公開日時: 2021年12月7日(火) 21:01
文字数:2,103

「なんだかすみません。先々月も、いただいてしまったのに」


 「るるる」地下駐車場で荷物をしまった後、恐縮するクロちゃん。


「いいのいいの。わたしの権利を、クロちゃんに渡しただけなんだから。クロちゃんの幸せが、わたしの幸せだもの」


 そんなクロちゃんの頭を、優しく撫でるまりあさん。


「ええと、プレゼントするのはいいのですけど、クロちゃんの好みってどんな感じなんでしょう?」


「『和』です」


 語尾はそれぞれ違えど、大人組一同、近井さんの質問に揃って答える。


「『和』ですか。すると……極端な例だと、着物ですとか?」


「まあ、そういう方向っすね」


「ただ、先々月……」


 由香里さんが、まりあさんのご意向でプレゼント権をクロちゃんに譲り、みんなで和歌集や名古屋城プラモ、風鈴や扇子を贈ったことを話す。


「なるほど。ぱっと思いつくものは、先に出されてしまってますね」


 下唇に親指を当て、悩む近井さん。


「なんだかすみません」


 自分の突飛な提案が、そういう事態を招いてしまったと思ってか、まりあさん恐縮。


「いえ。それならそれで、改めて考えるだけですので」


 近井さんが、強くうなずく。頼もしい。


「ともは、何プレゼントしたらいーい?」


「絵とか描いてくれると、嬉しいかな」


「わかった! 頑張ってお絵描きするね!」


 クロちゃんに頭を撫でられ、母親同様、力強くうなずくともちゃん。ふふ、新しいができて、みんなお姉さんムーブだね。

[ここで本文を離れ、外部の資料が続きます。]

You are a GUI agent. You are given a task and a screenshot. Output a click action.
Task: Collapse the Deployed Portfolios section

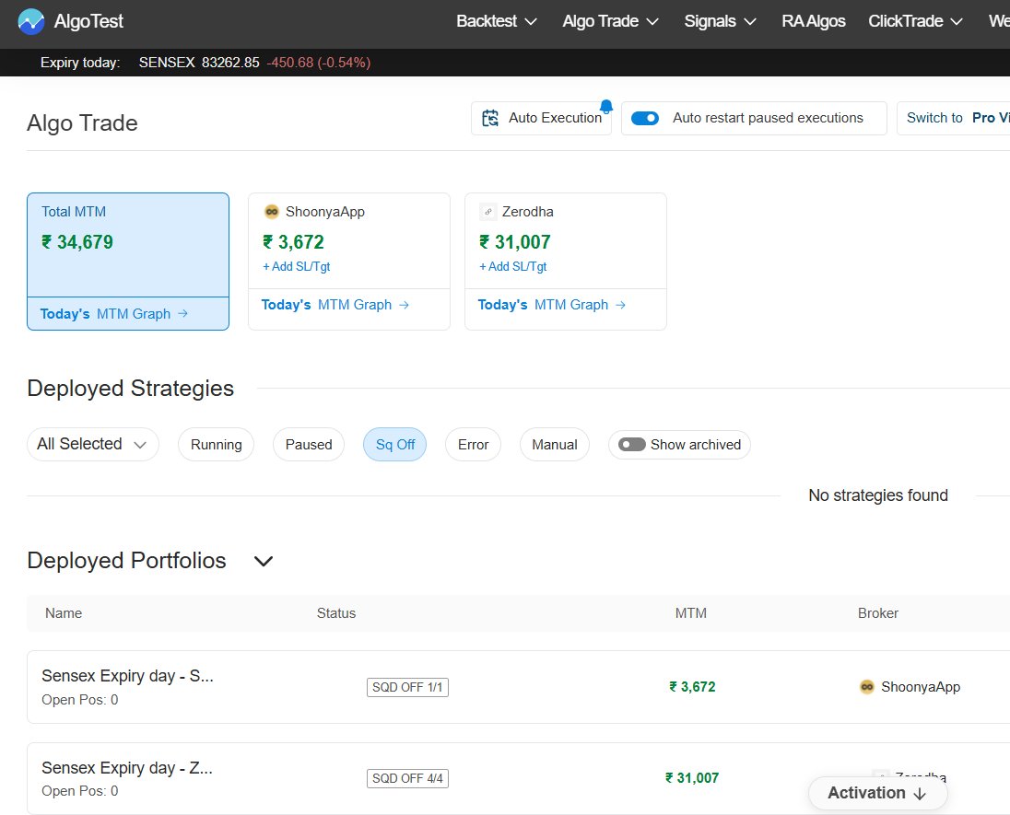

 そうそう。クロちゃんへのプレゼントといえば、あれからアメリのあげたかんざし、きちんと挿してくれてるんですよ。ほほえまですねえ。


「とりあえず、駐車場で立ち話もなんですし、どこかで作戦会議といきませんか?」


 こういうときはこの方、由香里さんが話を前進させる。一同賛成し、混雑時も過ぎたので、再び「シャンデリアイタリアンファミレス」へと向かうのでした。



 ◆ ◆ ◆



「ズバリ訊いちゃおうか。クロちゃん、欲しい物って具体的にある?」


 さつきさん、由香里さんと子供たちは、さっきクレープ食べたばかりなのでドリンクバーで。そうでない私たちは、めいめいティラミスやアイスなんかを頼んでます。ちなみに、私はプリン。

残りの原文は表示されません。